Und doch wird nicht nur die psychologische Abwärtsspirale durchleuchtet; zugleich wird das doppelbödige Spiel mit Traum und Realität wieder aufgenommen. Die Traumfabrik wird am Ende einer Szene oft hinzu geschaltet, um die scheinbare Wirklichkeit zu durchbrechen - manchmal so radikal, dass die Schauspielerin überrumpelt ist. Vom Publikum ganz zu schweigen.

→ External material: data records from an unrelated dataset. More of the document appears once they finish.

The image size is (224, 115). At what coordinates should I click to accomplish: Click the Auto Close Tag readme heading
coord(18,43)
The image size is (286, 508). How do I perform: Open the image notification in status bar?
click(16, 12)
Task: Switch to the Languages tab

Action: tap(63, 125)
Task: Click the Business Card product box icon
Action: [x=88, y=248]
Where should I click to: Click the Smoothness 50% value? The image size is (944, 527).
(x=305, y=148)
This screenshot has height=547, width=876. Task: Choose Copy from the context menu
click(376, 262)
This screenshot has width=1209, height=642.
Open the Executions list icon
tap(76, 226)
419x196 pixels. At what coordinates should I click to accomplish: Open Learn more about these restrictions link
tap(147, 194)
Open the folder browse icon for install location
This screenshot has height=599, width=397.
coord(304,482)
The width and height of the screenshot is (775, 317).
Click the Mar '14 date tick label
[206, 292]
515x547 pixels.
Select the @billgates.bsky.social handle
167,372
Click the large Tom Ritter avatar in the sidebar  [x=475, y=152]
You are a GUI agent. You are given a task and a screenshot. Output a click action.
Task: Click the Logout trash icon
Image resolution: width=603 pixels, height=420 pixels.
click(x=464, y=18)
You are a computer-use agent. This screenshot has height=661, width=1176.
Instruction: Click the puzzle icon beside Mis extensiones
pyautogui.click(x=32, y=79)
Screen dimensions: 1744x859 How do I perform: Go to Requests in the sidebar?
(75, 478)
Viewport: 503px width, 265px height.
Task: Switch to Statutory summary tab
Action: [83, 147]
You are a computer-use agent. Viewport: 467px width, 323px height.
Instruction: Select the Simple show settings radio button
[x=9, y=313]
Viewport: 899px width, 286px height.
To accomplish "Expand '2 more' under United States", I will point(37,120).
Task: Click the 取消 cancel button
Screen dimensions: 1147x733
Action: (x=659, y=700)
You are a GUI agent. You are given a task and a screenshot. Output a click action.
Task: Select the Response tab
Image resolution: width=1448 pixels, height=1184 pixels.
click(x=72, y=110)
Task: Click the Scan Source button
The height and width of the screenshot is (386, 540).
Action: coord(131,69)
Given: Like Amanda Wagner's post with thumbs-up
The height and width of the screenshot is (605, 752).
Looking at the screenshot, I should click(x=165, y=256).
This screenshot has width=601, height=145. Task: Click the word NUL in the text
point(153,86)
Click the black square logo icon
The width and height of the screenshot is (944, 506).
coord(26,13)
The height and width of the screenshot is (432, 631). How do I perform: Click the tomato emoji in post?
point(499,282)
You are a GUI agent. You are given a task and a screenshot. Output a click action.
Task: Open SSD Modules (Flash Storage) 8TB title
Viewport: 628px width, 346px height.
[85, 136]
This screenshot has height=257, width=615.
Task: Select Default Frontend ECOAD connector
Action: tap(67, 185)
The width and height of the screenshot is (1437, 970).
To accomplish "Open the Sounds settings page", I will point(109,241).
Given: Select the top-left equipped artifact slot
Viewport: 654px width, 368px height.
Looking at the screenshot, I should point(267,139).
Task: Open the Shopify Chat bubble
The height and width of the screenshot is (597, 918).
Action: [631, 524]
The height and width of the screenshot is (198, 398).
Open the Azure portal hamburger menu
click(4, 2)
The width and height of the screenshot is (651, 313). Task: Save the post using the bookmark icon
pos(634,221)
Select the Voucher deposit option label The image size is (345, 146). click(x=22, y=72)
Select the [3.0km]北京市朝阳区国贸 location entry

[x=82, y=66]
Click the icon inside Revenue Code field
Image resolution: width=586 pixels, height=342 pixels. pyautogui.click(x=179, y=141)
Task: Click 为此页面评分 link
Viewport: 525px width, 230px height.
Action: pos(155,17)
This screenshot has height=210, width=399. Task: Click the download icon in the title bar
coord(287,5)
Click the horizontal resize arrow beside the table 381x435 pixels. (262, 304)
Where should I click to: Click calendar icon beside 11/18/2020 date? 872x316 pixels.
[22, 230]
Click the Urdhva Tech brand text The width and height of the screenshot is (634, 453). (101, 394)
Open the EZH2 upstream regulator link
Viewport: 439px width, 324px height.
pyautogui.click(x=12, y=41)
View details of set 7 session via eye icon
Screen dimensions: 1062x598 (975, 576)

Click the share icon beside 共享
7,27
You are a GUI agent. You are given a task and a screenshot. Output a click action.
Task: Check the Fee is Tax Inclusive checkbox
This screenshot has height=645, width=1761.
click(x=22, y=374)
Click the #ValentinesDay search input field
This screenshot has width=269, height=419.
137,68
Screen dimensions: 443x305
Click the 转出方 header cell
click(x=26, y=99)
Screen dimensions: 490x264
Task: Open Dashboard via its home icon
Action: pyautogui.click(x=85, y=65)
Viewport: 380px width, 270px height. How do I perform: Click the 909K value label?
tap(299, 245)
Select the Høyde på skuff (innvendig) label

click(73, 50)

Am Ende ist “Inland Empire” vielleicht zu verkopft und zugleich zu vertraut, um nach “Mulholland Drive” nochmals einen ähnlich revolutionären Effekt erzielen zu können. Wenn ich aber ein paar persönliche Worte hinzufügen darf...”
“Nur zu.”
“Es ist für mich der vielleicht interessanteste Lynch. Einer, dessen Atmosphäre sich zum greifbaren Mantel destilliert hat. Vielleicht nicht ganz so spektrenreich wie gewohnt, in seinem auserwählten Spektrum, dem Düsteren, dafür um so intensiver.
Meine Aufgabe ist es nicht, einen Universalschlüssel bereitzustellen, um beim Verstehen von “Inland Empire” behilflich zu sein. Interpretationen sind zwar auch hier wieder möglich, sie benötigen jedoch Zeit. Und sie decken immer nur eine einzelne Seite auf. Das Werk zu interpretieren hieße, ein Einzelframe aus dem Zusammenhang gerissen zu beurteilen. “Inland Empire” besteht aus 258.525 Einzelbildern. Doch selbst 258.525 Interpretationen würden es nicht vermögen, das Werk als Gesamtes zu erfassen. Ich hoffe deswegen vielmehr, der Aufgabe nachgekommen zu sein, die Sinneseindrücke in Worte zu kleiden, die am Ende jeder für sich selbst durchstehen muss.”
(Das Herzklopfen ist zur Unerträglichkeit angestiegen. Das Rauschen wird immer bedrohlicher. Der Moderator übernimmt wieder das Wort.)
“Gesprochen wie ein wahrer Kenner.”
(Das Publikum kreischt vor Lachen. Mitten im Taumel bricht das Lachen ab. Über bleibt das Rauschen.)
A Woman in Trouble - III
“Mach das Radio aus, Henry.”
(Henry drückt den Aus-Knopf.)
“Danke, Henry.”
“Gern geschehen, Sam.”
“Und nun begrüße Bill Hicks. Sag was, Bill.”
“See, I think drugs have done some good things for us, I really do. And if you don’t believe drugs have done good things for us, do me a favor: go home tonight and take all your albums, all your tapes, and all your cd’s and burn em’. 'Cause you know what? The musicians who’ve made all that great music that’s enhanced your lives throughout the years...
Rrrrrrrrrrrrrrrreal fuckin' high on drugs.”
(Rauschen. Das Publikum applaudiert. Standing Ovations. Rauschen. Puls.)